エリオットの家で兄貴たちが「ダンジョンズ&ドラゴンズ」で遊んでいますが、そのセリフに当てた字幕は中国語でした。そっちの言語圏から流れてきた素材に、これまた酷いジャギーだらけの日本語字幕が焼き込まれています。恐らく家庭用の漢字テロッパーで作られたものでしょう。字幕が出るたびに妙な残像のような帯が覆うのです。テロッパーを介したことで更に画質が悪くなっているようです。
それでも、当時あの映画を見ようと思ったらほかに方法はありませんでした。better than nothing…ないよりはマシですし、あの時代を生き抜いた我々の脳内補完力をもってすれば、どんなに劣悪な画質音質であってもあの物語は劣化しなかったのです。

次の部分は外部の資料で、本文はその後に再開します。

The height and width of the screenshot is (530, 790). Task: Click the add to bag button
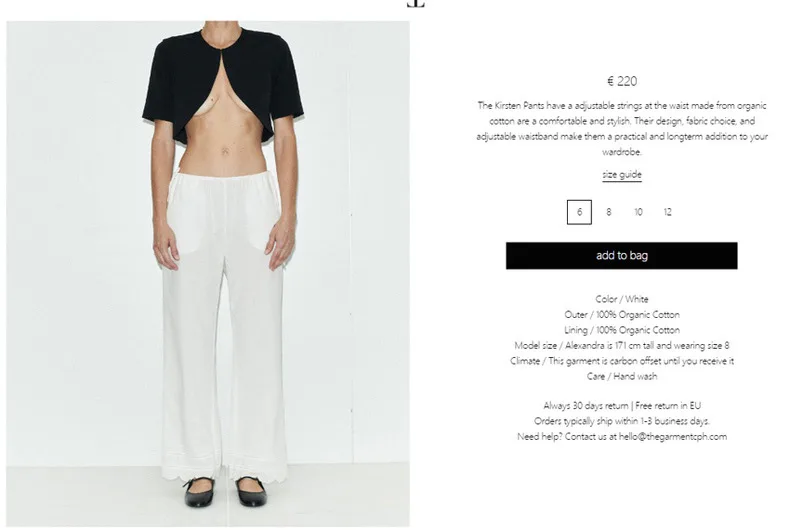click(622, 255)
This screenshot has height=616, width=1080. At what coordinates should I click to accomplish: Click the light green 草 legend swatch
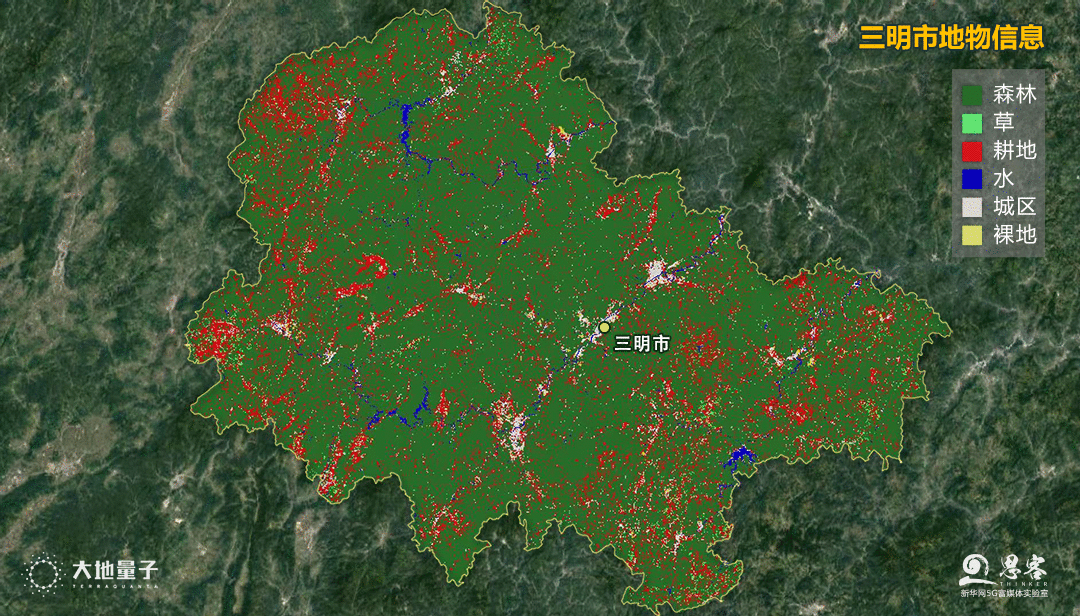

少年と宇宙人の出会いと別れで涙と感動なんて物語、映画を齧りはじめたクソ生意気な高校2年生であれば鼻白むはずだったのに、むしろ国家的陰謀から遠い星から来た友人を助け出す、どこにでもある郊外の住宅地の少年たちによる冒険譚の拡張版としての側面は、紛れもなくジュヴナイル版の『未知との遭遇』であり、子供の生活圏で起きてもおかしくないSF冒険映画であり、そのクライマックスとして有名すぎて恥ずかしい、自転車が宙へと飛ぶ瞬間に心から感動するのです。 とはいえ映画泥棒はいけません。犯罪です。
文/樋口真嗣
『E.T. 』(1982) E.T. the Extra-Terrestrial 上映時間:1時間55分/アメリカ
製作(共同)・監督:スティーヴン・スピルバーグ
脚本:メリッサ・マシスン
出演:ヘンリー・トーマス、ドリュー・バリモア、ピーター・コヨーテ 他©Allstar/amanaimages
地球にただひとり取り残された異星人を見つけた10歳のエリオット。徐々に心通わせ合い友達になって、大人には内緒で、仲間たちの力を借りて故郷へ戻してやりたいと願うのだが…。
全世界での興行収入も3億ドルという当時の史上最高を記録し、同じくスピルバーグ監督の『ジュラシック・パーク』(1993)が更新するまで10年以上トップを維持した歴史的ヒット作品。
月を背に飛ぶエリオットとE.T.のシルエットは、スピルバーグの製作会社「アンブリン・エンタテインメント」のロゴにもあしらわれており、監督本人にとっても大切な作品であることがうかがえる。